You must provide female members with direct access to a women’s health specialist for routine and preventive health care services.
You must make sure members have adequate access to covered health services.
You must make sure your hours of operation are convenient to members.
You must make sure medically necessary services are available to members 24 hours a day, 7 days a week.
PCPs must have backups for absences.
You must adhere to CMS marketing regulations and guidelines. This includes, but is not limited to, the requirements to remain neutral and objective when assisting with enrollment decisions, which should always result in a plan selection in the Medicare beneficiary’s best interest. CMS marketing guidance also requires that providers must not make phone calls or direct, urge, or attempt to persuade Medicare beneficiaries to enroll or disenroll in a specific plan based on the health care provider’s financial or any other interest. You may only make available or distribute benefit plan marketing materials to members in accordance with CMS requirements.
You must provide services to members in a culturally competent manner taking into account adjustments for members who use English as a second language, hearing or vision impairment, and diverse cultural and ethnic backgrounds.
You must cooperate with our procedures to tell members of health care needs that require follow-up and provide necessary training to members in self-care.
You must document in a prominent part of the member’s medical record whether they have executed an advance directive.
You must provide covered health services in a manner consistent with professionally recognized standards of health care.
You must make sure any payment and incentive arrangements with subcontractors are specified in a written agreement, that such arrangements do not encourage reductions in medically necessary services, and that any physician incentive plans comply with applicable CMS standards.

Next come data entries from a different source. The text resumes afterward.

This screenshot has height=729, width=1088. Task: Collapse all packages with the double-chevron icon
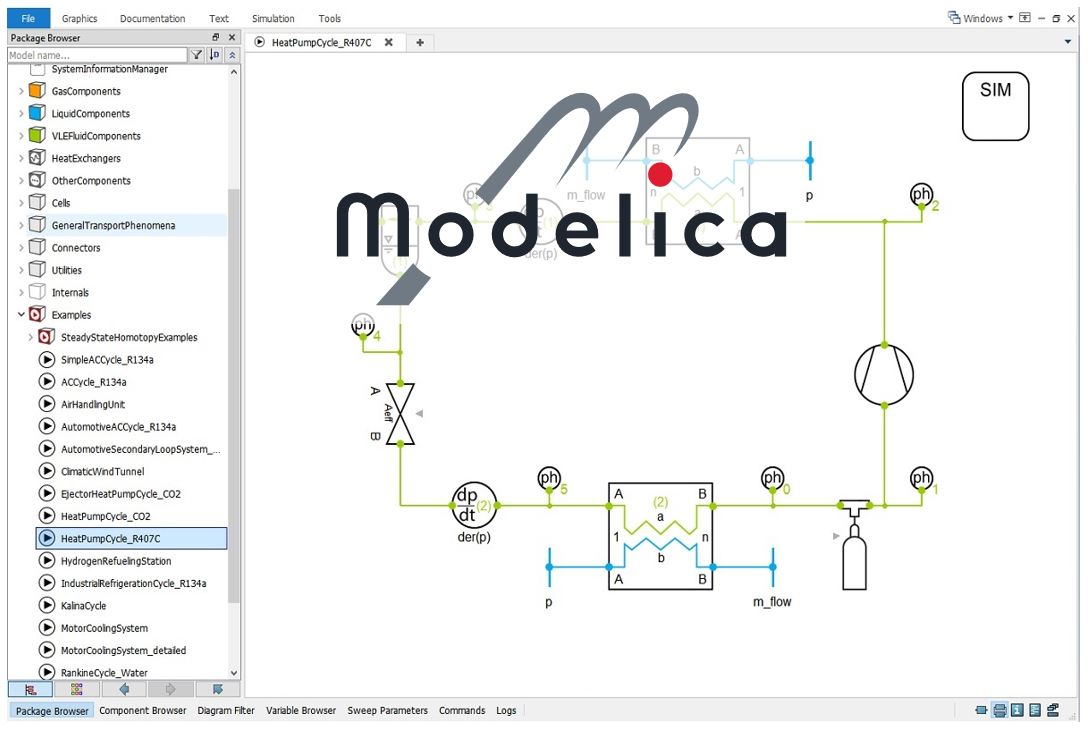(230, 54)
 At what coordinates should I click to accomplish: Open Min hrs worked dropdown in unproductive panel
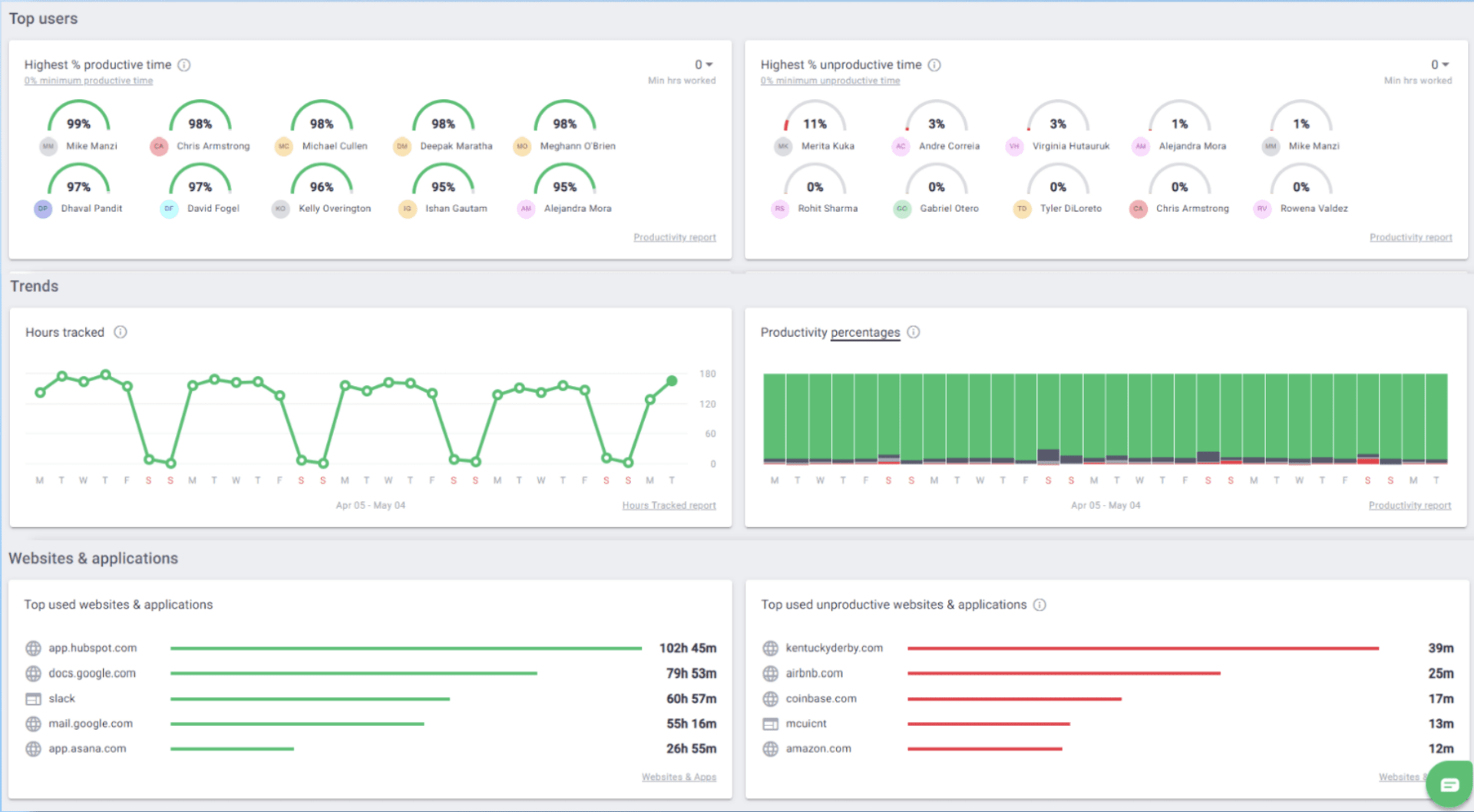[1439, 65]
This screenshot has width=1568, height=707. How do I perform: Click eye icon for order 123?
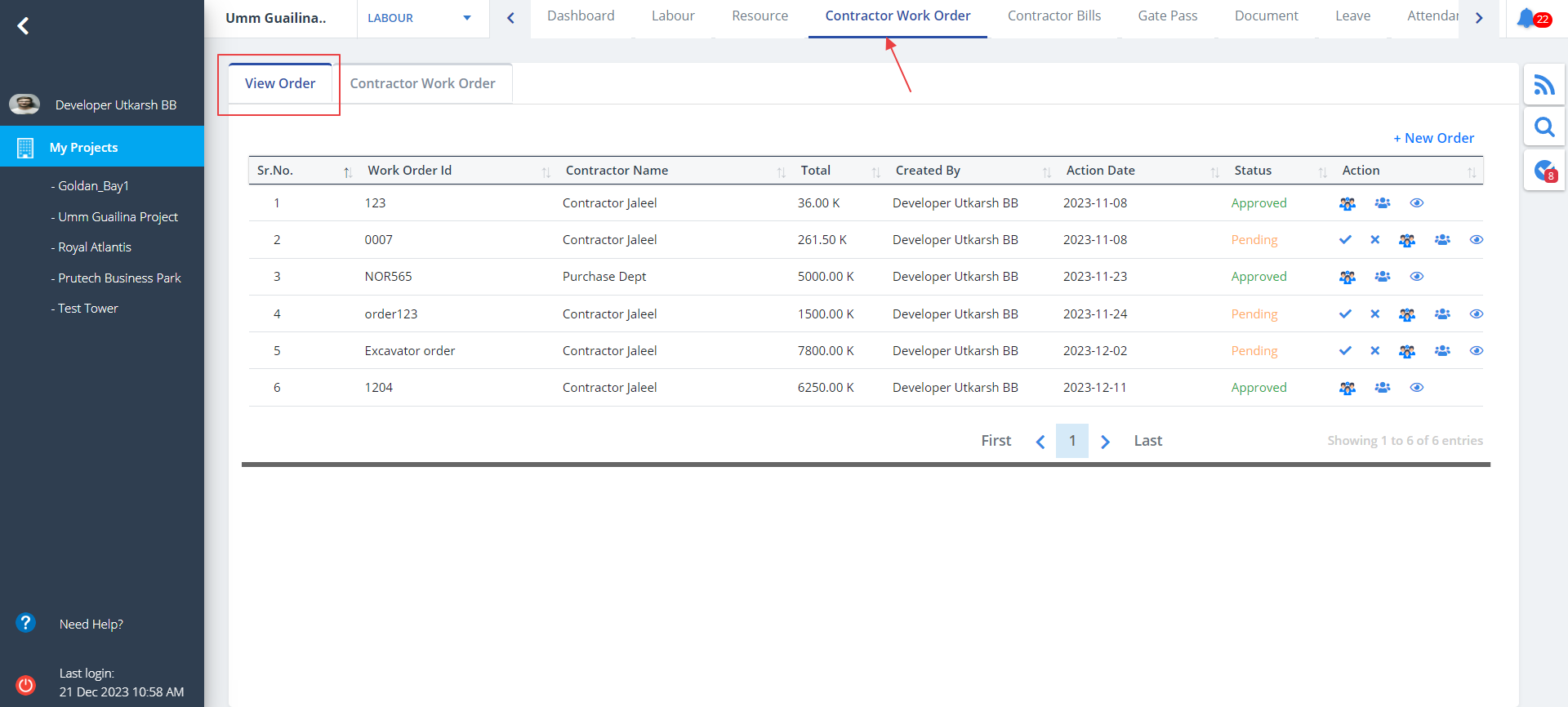pos(1416,203)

You must comply with all applicable federal and Medicare laws, regulations, and CMS instructions, including but not limited to: (a) federal laws and regulations designed to prevent or ameliorate fraud, waste, and abuse, including but not limited to, applicable provisions of federal criminal law, the False Claims Act, and the Anti-Kickback Statute; and (b) HIPAA administrative simplification rulesat 45 CFR Parts 160, 162 and 164.
The payments you receive from us or on behalf of us are, in whole or in part, from federal funds and you are therefore subject to certain laws applicable to individuals and entities receiving federal funds.
You must cooperate with our processes to disclose to CMS all information necessary for CMS to administer and evaluate the MA program and disclose all information determined by CMS to be necessary to assist members in making an informed choice about Medicare coverage.
You must comply with our processes for notifying members if your Agreement terminates.
You must submit all Risk Adjustment Data(see definition in glossary), and other MA program and commercial insurance related information we may request, within the time frames specified and in a form that meets MA program requirements as well as state and federal commercial insurance requirements. By submitting data to us, you represent to us, and upon our request you shall certify in writing, that the data is accurate, complete, and truthful, based on your best knowledge, information and belief.
You must comply with our MA policy guidelines, coverage summaries, quality improvement programs, and medical management procedures.
You must cooperate with us in fulfilling our responsibility to disclose to CMS quality, performance, and other indicators as specified by CMS.
You must cooperate with our procedures for handling grievances, appeals and expedited appeals. This includes, but is not limited to, providing requested medical records within 2 hours for expedited appeals and 24 hours for standard appeals, including weekends and holidays.
You must comply with the Medicare Advantage Regulatory Requirements Appendix (MARRA) in your Provider Agreement.
Member communication (CMS approval required)
Member communications require CMS approval. This includes:
Anything with the MA and/or the AARP name or logo, including MA Dual Special Needs Plans.
Correspondence that describes benefits.
Approval is not necessary for communications between health care providers and patients that discuss:
Their medical condition.
Treatment plan and/or options.
Information about managing their medical care.
Once CMS approves, we send the letter to the member.
In addition to making sure the letter is approved by the governing regulatory body, we direct the letter to the correct audience. For example, we may need to distinguish a mailing to MA plan individual members versus Medicare group retiree members, as their benefits are distinctly different.
Part C reporting requirements
MA organizations are subject to additional reporting requirements. We may request data from you. This data is due by 11:59 p.m. PT on our established reporting deadline.
Some measures are reported annually, while others are reported quarterly or semi-annually. This includes, but is not limited to:
Organization determinations/reconsiderations including source data for all determinations and reopenings.